Les campagnes de la guerre russo-turque de 1806-1812
Pour comprendre les buts politiques et militaires de la Russie dans sa lutte avec l’empire Ottoman, il faut remonter jusqu’à Pierre Ier au début du 18e siècle. La tradition d’expansion de la Russie vers l’Est se trouva alors complétée par une volonté de devenir une puissance maritime. Or cet éternel problème, ne pouvait et ne peut encore aujourd’hui , être résolu que par le contrôle des détroits du Bosphore et des Dardanelles. La mer Noire étant la seule mer libre de glace en hiver. Pierre Ier sensible à cette question lutta de toutes ces forces pour développer le commerce en mer Baltique (guerres du Nord contre la Suède) mais aussi , en conquérant l’Ukraine et en ayant des vues sur la Crimée. En faisant cela , il se heurtait directement à la Porte, car les Khans de Crimée étaient sous protection Ottomane.

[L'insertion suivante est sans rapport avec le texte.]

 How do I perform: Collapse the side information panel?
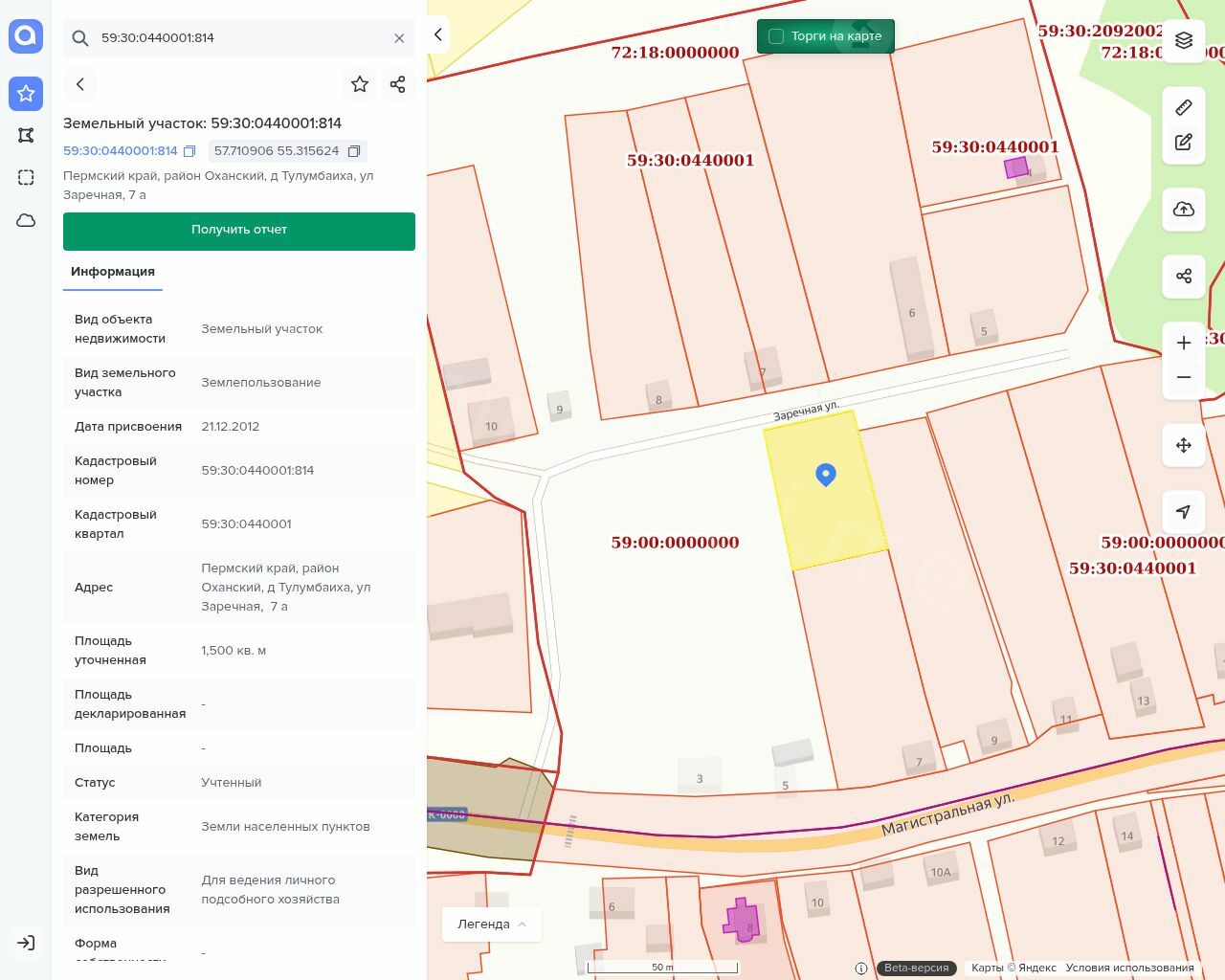[x=437, y=34]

Ses successeurs reprirent cette expansion vers le sud mais ce fut surtout Catherine II qui définit une nouvelle politique qui portait en germe plus d’un siècle de guerres contre les turcs. Cette politique, surnommée » le projet grec « , lança la Russie dès 1768 dans une guerre sans merci . En 1771, une flotte russe pénétra en Méditerranée et appela les grecs orthodoxes à se révolter, l’incendie de la flotte des turcs déboucha sur le traité de Kutschuk-kaïnardji en 1774. La Russie y gagna l’ouverture de son commerce sur la mer Noire ainsi que le port d’Azov. Suite à ce conflit, la faiblesse de l’empire Ottoman poussa la Russie vers une alliance avec l’Autriche-Hongrie en vue de se partager la péninsule balkanique. La Valachie, la Moldavie et la Bessarabie devant donner naissance à la Dacie, alors que Bulgarie, Serbie, Albanie et Grèce deviendraient un Empire gouverné par le Grand Duc Constantin, neveu de Catherine.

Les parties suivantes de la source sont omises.